Griffin’s hands vanished. So did her hands, which had been clamped around the
pistol grip. Clattering noises came from yards away to the right, where the
weapon’s remains bounced off the cargo bay’s floor and walls.
Linda staggered back, then looked down
with wide-eyed horror at her arms, which ended messily at the wrists. Her mouth
fell open to scream.
With the second gunshot, a spray of pink
blew out from the back of Linda Griffin’s head, ruffling her brown hair and
forming a mist that settled over everything behind her and stained it red. A
surprised look came over Anchor Babe’s face as she made a curious noise, like a
gasp. She then tilted to her left, her knees gave way, and she fell hard on her
side, rolling on her back with limbs askew. D-Day watched it happen in stunned
silence, then looked up.
A slim woman wearing a USAF pilot’s
jumpsuit and carrying a quick-assemble sniper rifle ran down the spiral
staircase from the crew level. She knelt when she got to D-Day, put the rifle
aside, and took D-Day’s face in her hands to examine her. “Are you hurt?” the
woman asked quickly. She looked a bit like D-Day, though her pinned-up brunette
hair was naturally wavy and she wore no glasses. “Talk to me, Daria. Are you
okay? Are you hurt?”
“I’m fine,” whispered D-Day dully. She
reached up and pulled the older woman to her, burying her face in the woman’s
shoulder.
“Couldn’t stand to see my favorite niece
get hurt,” said the woman, hugging D-Day to her. She looked down at Sandi
Griffin’s body. “Oh, my God. Is that . . . that’s her daughter? Sandi, from the
Fantastic Club?”
D-Day nodded, then pulled away. Time
to get up, she thought. I have to finish this thing. “We have to get
out of here, Aunt Amy,” she said upon rising to her feet. “Jane’s fighting
Tommy Sherman, but I think everyone else is either gone, dead, or out of
action. How’d you get mixed up in this?”
“The Company wanted me to get in here as
a mole,” said Special Agent Amy Barksdale, using the CIA’s favorite pseudonym. “We
got wind of Li’s plot to kidnap the President’s daughter. One of the Chairman’s
subordinates took me on as a pilot. I caught your balloon a little while ago.”

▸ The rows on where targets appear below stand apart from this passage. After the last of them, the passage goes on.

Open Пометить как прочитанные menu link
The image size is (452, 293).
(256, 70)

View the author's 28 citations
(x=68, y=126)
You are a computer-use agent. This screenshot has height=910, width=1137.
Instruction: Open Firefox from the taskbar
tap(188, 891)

“Thanks,” said D-Day without emotion. She
scanned the huge cargo bay, noting the torn-off door at the rear and several
large holes in the fuselage in scattered places. “Jane’s nothing if not
thorough. Doesn’t look like she’s here, though. Maybe she took the fight
outside. I hope Tommy can’t fly.”
“So, Tommy Sherman’s alive?” asked Amy. “Li
really made him super?”
“Last time I saw him, he almost tore my
head off.” D-Day rubbed her sore neck, remembering, and looked down at Sandi’s
body. “We can’t leave her here.”
Amy glanced down, then at her niece. “Daria,”

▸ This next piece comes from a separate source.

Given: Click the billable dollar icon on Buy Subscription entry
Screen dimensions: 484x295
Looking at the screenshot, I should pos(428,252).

she began, “she’s . . .” She read D-Day’s face and gave up. “Okay,” she said. “We’ll
think of something.”
A white-and-red blur came into the aircraft
through the rear where one of the bay doors used to be. The blur settled onto
the ground nearby, revealing it to be a massive, seven-foot-tall, powered-armor
suit in gleaming white—badly battered, smudged, dented, scarred, scraped, and
stained, but still impressive. A huge red J marked the suit’s front.
“Yo,” said The Mighty Jane by external
speakers, once the whine from her maneuvering jets had fallen. Jane’s
sweat-drenched black bangs were plastered to her face, but her blue eyes were
alive with strength. She gave Sandi Griffin’s body a brief look and her
expression grew sad, but she made no comment. “So, you want the maybe good news
or the definitely bad news first?” she said.

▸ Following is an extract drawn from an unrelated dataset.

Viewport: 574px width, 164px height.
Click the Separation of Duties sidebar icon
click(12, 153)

“Bad news,” said D-Day. “Why not.”
“The inside port engine is on fire. The
fuel line through the wing is ruptured, and the whole wing could explode at any
moment.”
“I thought as much,” said Amy. “The
engine went out just before I left the cockpit. And the good news?”
“I’m not sure if it’s good news or what,”
said Jane. “Tommy was holding on to me when we crashed through the port side,
forward. When I flung him off, he went through the near port engine. I didn’t
see him after that. He’s probably in the drink.”
“And swimming to shore,” said D-Day
gloomily. “Good news only in that we don’t have to fight him here, and we can
concentrate on getting the hell out. He’ll be back, though.”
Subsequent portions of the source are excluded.